Second link gets you a list of all available photos of asteroids, comets, the Shoemaker-Levy collision with Jupiter and of meteorites.
Third link is to a photo of Dactyl & Ida. It ain’t peanut-shaped, but neither is it spherical. More like an Idaho potato. (Large photo, too. Should take up your whole screen.)
>< DARWIN >
The Earth didn’t ‘somehow get’ into orbit around the Sun. It was orbiting long before it was a planet. Our solar system started out as a huge spinning disk of debris. As the eons ticked by, the larger chunks started attracting debris to themselves. This process of ‘snowballing’ continued, until the ‘lumps’ were large enough that the sheer force of their gravity forced them into spheres.
Our Moon is an example of the same process. At some point an enormous impact ejected a massive field of debris into orbit around the Earth. The largest chunk of that debris gradually accumulated enough of the rest that it formed a sphere which we call “Moon”.
Saturn’s rings are a ‘failed’ example of this process. In that case, the debris is homogeneous enough that it fails to ‘clump’ enough to form.
Stephen: Saturn’s rings are a ‘failed’ example of this process. In that case, the debris is homogeneous enough that it fails to ‘clump’ enough to form.
Actually, it’s not their homogeneity that keeps Saturn’s rings from forming a moon.
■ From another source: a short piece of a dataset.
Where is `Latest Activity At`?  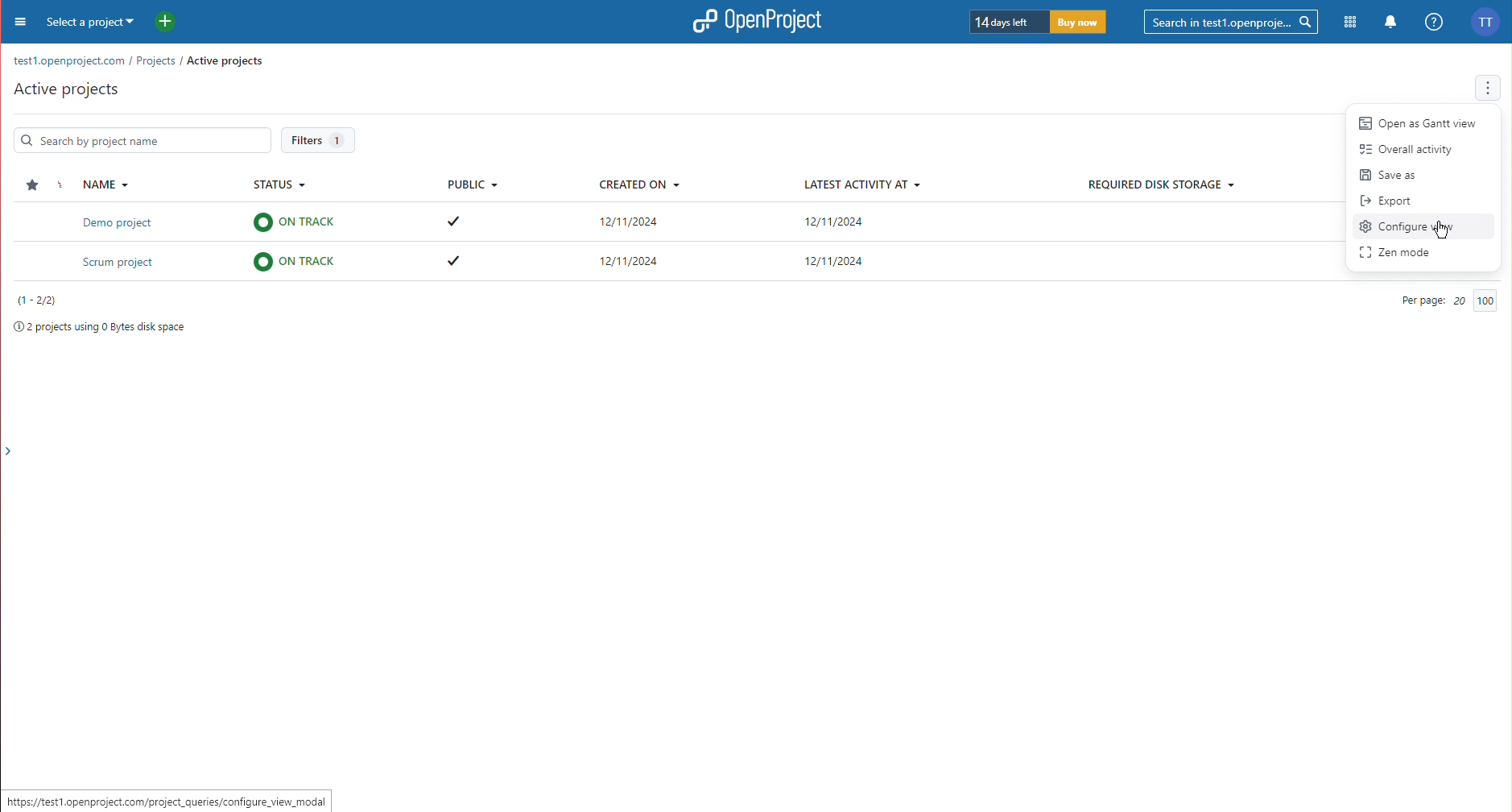 Latest Activity At is located at coordinates (862, 186).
It’s that they are too close to the planet. There’s a given distance for each planet where debris either accumulates and makes a moon, or keeps getting gravitationally stressed to keep from forming large masses.
I did state that incorrectly. I guess my point is that the rings of Saturn are the type of debris field that, except for the proximity and gravitational forces (which sustain homogeneity) would tend to form planets/moons/etc. Of course, if the circumstances were different, I wouldn’t have the example to point to.